Rochester Carburetors by Doug Roe and Haynes Rochester Carburetor Manual by Mike Stubblefield and John Haynes can both be a great technical resource for the rebuilding process. Or, if you can find a good Rochester rebuilder who knows how to modify it to where you want it, that would probably be the best advice I can give you. Jet Performance and/or Dennis Barker are two really good rebuilders who come to mind.

More QJ Info

E4ME- Electronic Quadrajet:

There are a lot of myths surrounding the E4ME version of the Q-jet. Until GM's Rochester Division could create reliable fuel injection systems, it was really a very simple solution to Federal Emissions mandates. The E4ME did its job so well that Ford, Chrysler, and AMC all bought them from GM to use on some of their higher output engines of the time.
The Quadrajet was simply redesigned to accept electronic internal components, offering more precise metering of the primaries, reducing emissions, and improving fuel economy at part open throttle. The CCC's Electronic Control Module (ECM) monitors several engine parameters under normal operating conditions and utilizes an oxygen sensor in the driver's side exhaust manifold to measure those adjustments. These carbs use a Mixture Control Solenoid (MCS) & a Throttle Position Sensor (TPS). The TPS sends electronic signals to the ECM, then based on the various sensor info, the ECM sends varying signals to the MCS within the carburetor, controlling the depth of the primary metering rods in their jets, richening or leaning the mixture based on engine load.
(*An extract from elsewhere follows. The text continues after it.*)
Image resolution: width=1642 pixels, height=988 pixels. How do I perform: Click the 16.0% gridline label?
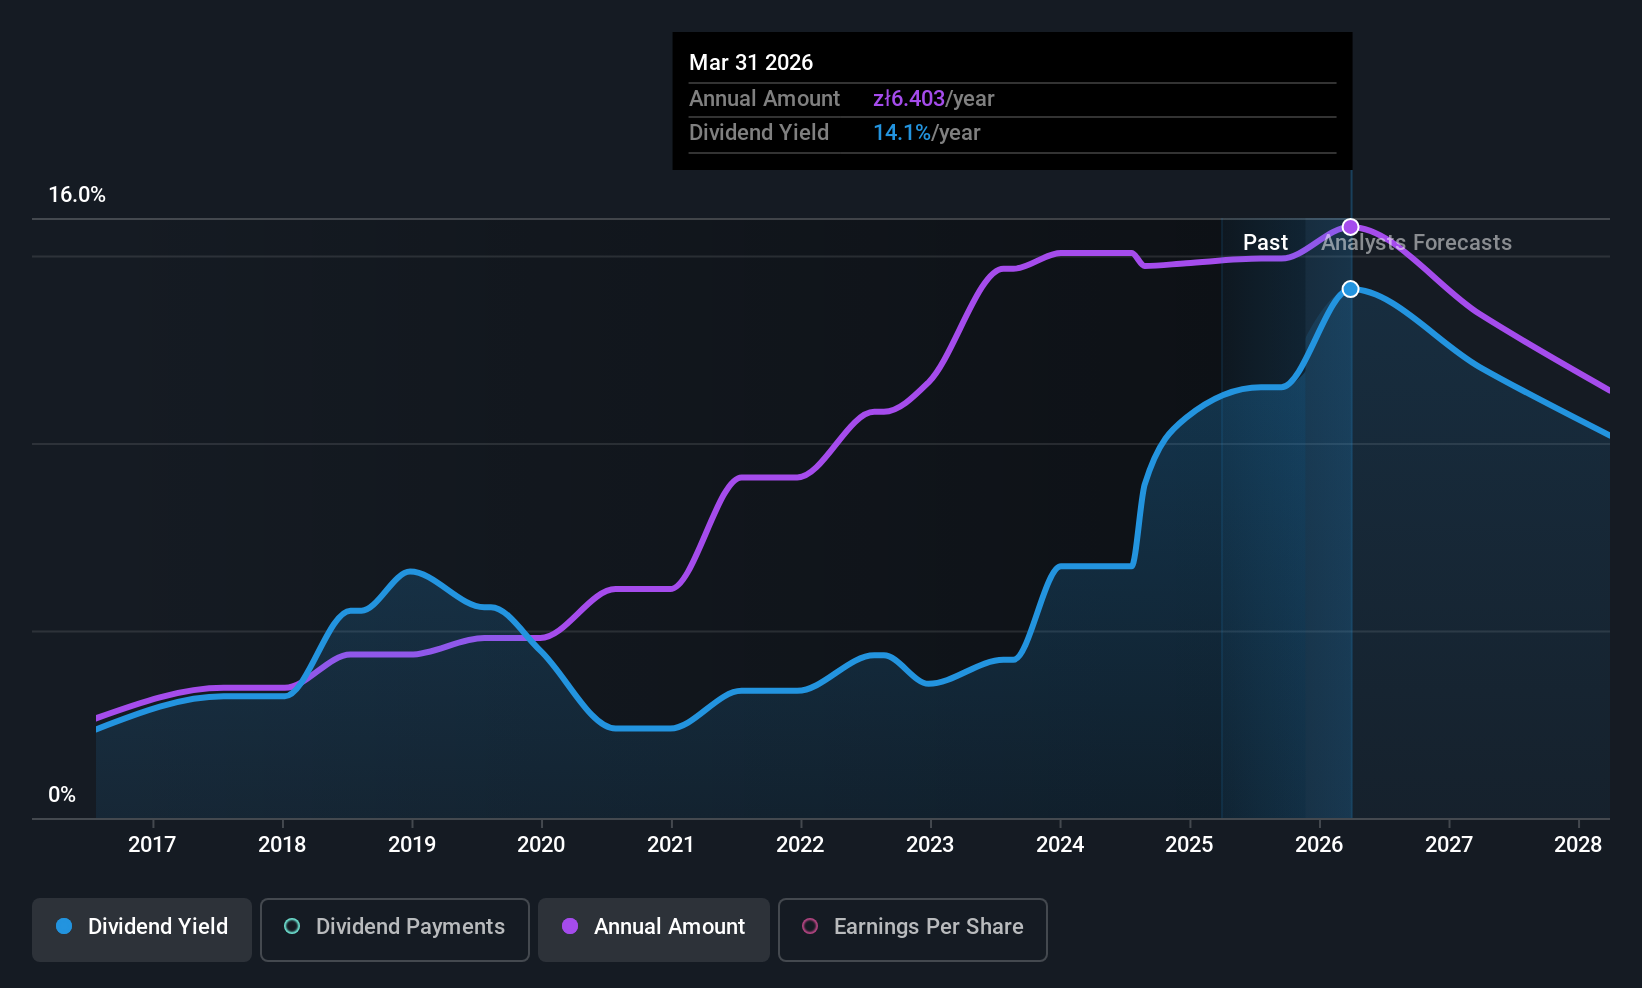[x=78, y=195]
In Closed Loop, the computer moves the MCS up & down to achieve the ideal 14.7 Air/Fuel Ratio. The TPS sends signals to the computer and tells it where the throttle is positioned. The Rich and Lean Stops limit the travel of the main Metering Rods. The Idle Air Control Valve (IAC) adjusts the Idle Air bypass. The Oxygen Sensor (O2 Sensor) reads the exhaust gases for the Rich/Lean condition of the exhaust gases and sends those readings in pulses to the ECM, O2 Lean = wide pulse, O2 Rich = narrow pulse. Again, the computer only controls the carb's primary fuel metering circuit at idle and part throttle, so once you hammer the pedal and open the secondaries, its all yours.

One common thing that most people don't realize is that the computer (ECM) also controls the Distributor's timing advance/retard. If the computer isn't reading all of the correct parameters, it will pull timing and run like crap, aka goes into "Limp Home Mode". Another very important thing to note is that the ECM has a block learning capability, ie; it saves mixture values to adjust for driver habits, normal wear, and seasonal weather conditions. After every tune up, or anytime you replace anything on the engine, it is very important to unplug the battery for at least 15 minutes to reset the computer's memory back to the original factory baseline so the CCC system can readjust to the new tune up &/or parts.